Segundo o disposto no artigo 281 do citado diploma legal:
Art. 281. A autoridade de
trânsito, na esfera da competência estabelecida neste Código e dentro de
sua circunscrição, julgará a
consistência do auto de infração e aplicará a penalidade cabível.
Parágrafo único.
O auto de infração será arquivado e seu
registro julgado insubsistente:
I - se considerado inconsistente ou irregular;
(grifo nosso)
Cumpre ainda dizer que, segundo o artigo 12 do CTB, cabe ao
CONTRAN,
estabelecer e normatizar os
procedimentos para a imposição, a arrecadação e a compensação das multas por
infrações cometidas em unidade da Federação diferente da do licenciamento do
veículo.
Segundo o artigo 3º da Resolução 404, de 12 de Julho de
2012, expedida pelo CONTRAN – Conselho Nacional de Trânsito:
Art.
3º
À exceção do disposto no § 5º do artigo anterior, após a verificação da regularidade
e da consistência do Auto de Infração, a autoridade de trânsito
expedirá, no prazo máximo de 30 (trinta) dias contados da data do
cometimento da infração, a Notificação da Autuação dirigida ao proprietário do
veículo, na qual deverão constar os dados mínimos definidos no art. 280 do CTB
e em regulamentação específica.
§ 1º Quando utilizada a remessa
postal, a expedição se caracterizará pela entrega da notificação da autuação
pelo órgão ou entidade de trânsito à empresa responsável por seu envio.

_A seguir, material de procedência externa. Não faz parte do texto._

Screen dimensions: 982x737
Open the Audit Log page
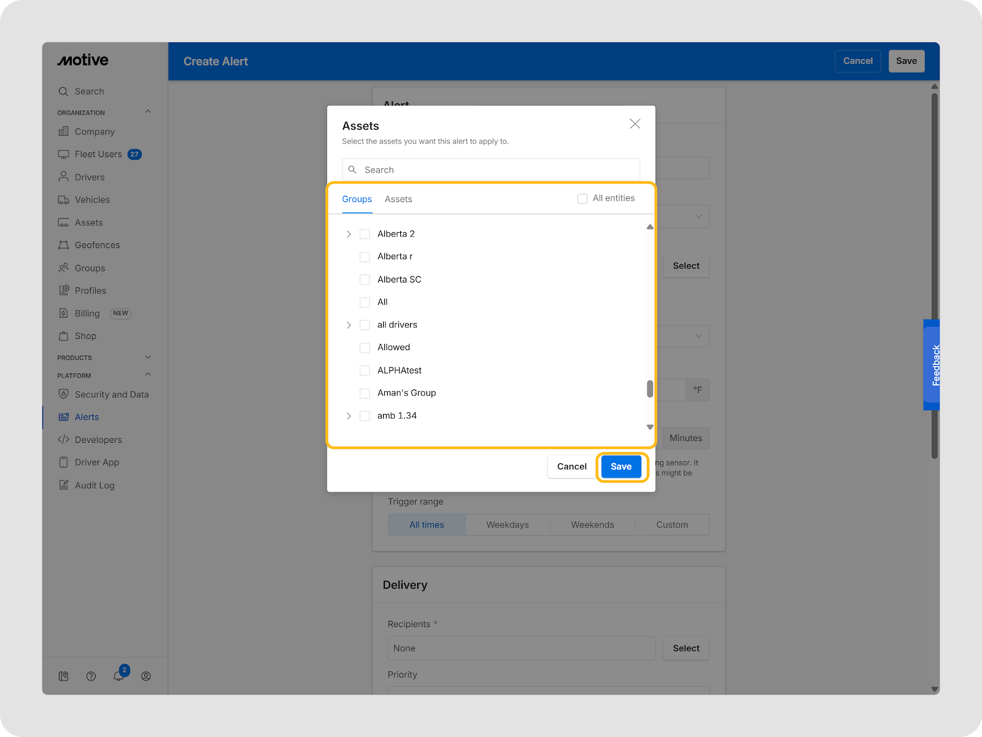95,485
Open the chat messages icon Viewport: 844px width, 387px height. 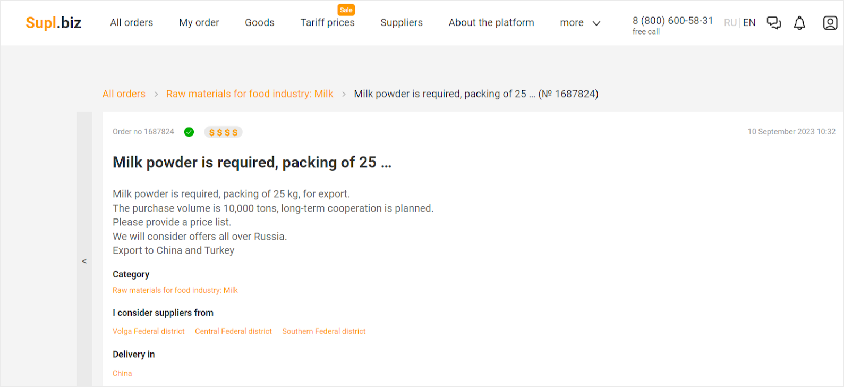click(774, 23)
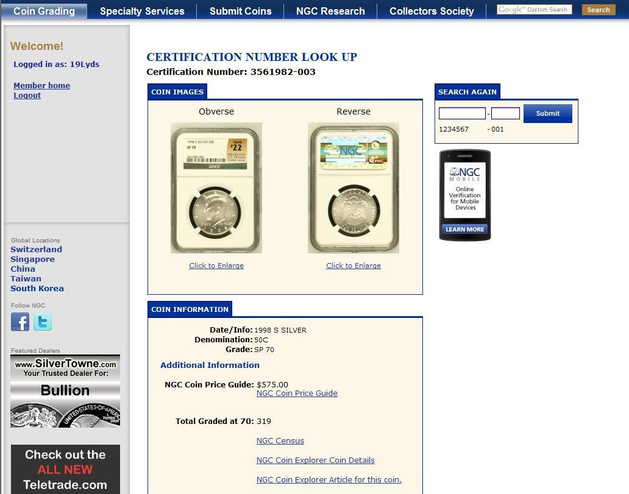Open the NGC Research menu

(330, 11)
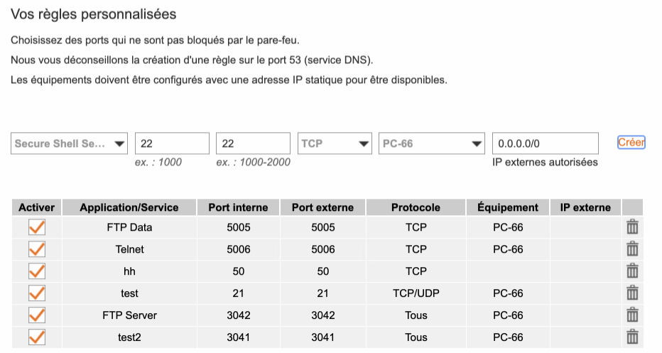Screen dimensions: 662x353
Task: Toggle the hh rule activation checkbox
Action: click(36, 271)
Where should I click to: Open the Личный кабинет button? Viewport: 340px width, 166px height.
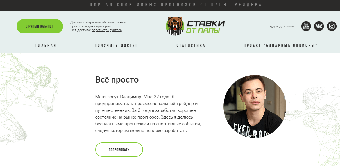tap(40, 26)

§ 2º A não expedição da notificação da
autuação no prazo previsto no caput deste artigo ensejará o arquivamento do
Auto de Infração.
§ 3º Da Notificação da Autuação
constará a data do término do prazo para a apresentação da Defesa da Autuação
pelo proprietário do veículo ou pelo condutor infrator
devidamente identificado, que não
será inferior a 15 (quinze) dias, contados da data da notificação da autuação
ou publicação por edital, observado o disposto no art. 12 desta Resolução.

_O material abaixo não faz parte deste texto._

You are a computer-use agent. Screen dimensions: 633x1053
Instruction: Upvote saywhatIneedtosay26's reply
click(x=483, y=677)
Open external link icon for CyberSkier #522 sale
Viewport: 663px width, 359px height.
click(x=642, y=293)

§ 4º A autoridade de trânsito
poderá socorrer-se de meios tecnológicos para verificação da regularidade e da
consistência do Auto de Infração.
§ 5º Os dados do condutor identificado
no Auto de Infração deverão constar na Notificação da Autuação, observada a
regulamentação específica.
(grifo nosso)
A
este ponto torna-se forçoso concluir, portanto, que é dever do agente público,
e direito do suposto infrator notificado, a observância aos requisitos do artigo 280 do CTB e do prazo
prescrito na resolução emitida pelo CONTRAN, órgão legalmente legitimado a
regular os procedimentos de imposição de multas por infrações cometidas.
No
mais, a inobservância, pelo agente administrativo, de qualquer dos requisitos
abordados, atenta ao próprio direito de defesa do suposto infrator, pois restringe
seus argumentos de defesa, seja pela falta de informações, seja pelo excessivo
lapso temporal que o impede de analisar pressupostos extrínsecos a sua defesa
administrativa, além de notoriamente impedir que seja precisado o real
infrator.
Mas
apesar de tudo isso, como relatado no início deste artigo, há casos em que a Administração
Pública não observa tais normas como deveria, gerando, além de extremos
aborrecimentos, a publicidade negativa de seus órgão, fazendo parecer tratar-se
de mais um instrumento de arrecadação ao erário, do que uma medida de proteção
social, voltada à punição pedagógica dos infratores de trânsito.
De
fato a multa por infração de trânsito tem papel social fundamental a consecução
dos fins correlatos as políticas públicas de trânsito, que visam mais
segurança, organização, o estímulo a cordialidade e a prudência necessária ao
bom funcionamento do sistema de trânsito. Porém, lamentavelmente, parece que
por vezes a administração pública desvirtua essa finalidade sócio-pedagógica em
um meio de arrecadação, atitude que atinge a própria moralidade da
administração pública, que já se encontra tão em baixa hodiernamente.
Outrossim, nos casos de ser surpreendido pela imposição de uma multa de trânsito que não observe esses requisitos essenciais a sua expedição, poderá o suposto infrator interpor recurso administrativo, que será tratado no próximo artigo.